The journalists in attendance were: Matt Hall the Editorial and Opinion director at The San Diego Union-Tribune, Scott Lewis the Editor-in-Chief of Voice of San Diego, Ruben Navarrette, syndicated columnist for Washington Post and Alison St. John a North County Reporter for KPBS.

Dr. Perez began the discussion with “why did you choose journalism as a career?” followed by, “how has media changed over the course of your career?” All four journalists shared the love of writing – it’s what’s helped guide them in their journalism careers. However, not everyone agreed on the state of media in our current society.

Navarrette was the first to make the statement that media has not changed for the better.

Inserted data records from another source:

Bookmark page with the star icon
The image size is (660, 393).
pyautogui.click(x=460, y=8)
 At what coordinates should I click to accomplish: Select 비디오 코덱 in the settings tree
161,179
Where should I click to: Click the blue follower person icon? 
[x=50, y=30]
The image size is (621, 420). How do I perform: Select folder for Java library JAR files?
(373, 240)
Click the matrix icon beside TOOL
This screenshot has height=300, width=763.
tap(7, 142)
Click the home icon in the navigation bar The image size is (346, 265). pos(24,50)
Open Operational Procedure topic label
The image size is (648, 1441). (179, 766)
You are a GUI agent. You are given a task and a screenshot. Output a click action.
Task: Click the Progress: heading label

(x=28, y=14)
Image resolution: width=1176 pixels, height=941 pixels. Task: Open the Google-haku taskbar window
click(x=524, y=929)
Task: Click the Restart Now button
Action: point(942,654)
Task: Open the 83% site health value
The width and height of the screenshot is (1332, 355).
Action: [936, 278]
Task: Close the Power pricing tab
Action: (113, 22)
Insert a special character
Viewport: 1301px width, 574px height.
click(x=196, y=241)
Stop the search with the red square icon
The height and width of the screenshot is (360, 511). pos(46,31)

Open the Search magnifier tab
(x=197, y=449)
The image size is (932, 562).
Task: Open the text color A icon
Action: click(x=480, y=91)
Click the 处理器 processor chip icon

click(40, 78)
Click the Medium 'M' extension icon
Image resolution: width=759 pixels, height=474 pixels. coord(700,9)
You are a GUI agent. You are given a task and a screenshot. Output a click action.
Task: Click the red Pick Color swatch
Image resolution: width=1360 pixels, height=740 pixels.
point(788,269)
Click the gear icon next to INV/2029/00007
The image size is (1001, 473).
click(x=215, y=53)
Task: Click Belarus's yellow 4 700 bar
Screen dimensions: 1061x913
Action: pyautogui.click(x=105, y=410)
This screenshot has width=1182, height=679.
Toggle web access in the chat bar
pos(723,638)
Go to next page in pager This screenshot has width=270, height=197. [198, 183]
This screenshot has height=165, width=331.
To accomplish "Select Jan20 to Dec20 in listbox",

His argument was that the objectivity of a journalist no longer followed the ‘traditional rule book’ to remain objective unless one was a columnist.

Lewis challenged Navarrete’s statement saying “there are new rules we can adopt” and “we need to be more transparent about what [journalists] really are trying to do, we can optimize for trust.”

Though other questions were posed about media in a healthy democracy, the journalists ended the discussion by giving advice to those wanting to pursue journalism and how to find one’s voice as a journalist.

Hall said to “not be afraid and that will help you find your voice… in a very real way, if you’re looking for your voice, it certainly helps to talk to other journalists.” However, Lewis said that in order to grow, learn and find one’s voice, one has to make mistakes in the industry.  

While learning and finding guidance from peers is crucial advice, St John said that a journalist should have courage in a world “not made of wrong or right.” She added that it was crucial to “trust your research and your experience.”

Navarrette said, “be confident that you can make a difference and expose yourself to different points of views. Be a critical thinker. Aim for clarity, passion and nuance. Be courageous enough and sure enough of what you believe.”

After a large discussion with four different views, the panel answered any questions the audience had.

The goal of ADP at CSUSM, according to their website, “is to increase opportunities for students to practice good civic leadership and encourage spaces to openly dialogue about the health of our American democracy.”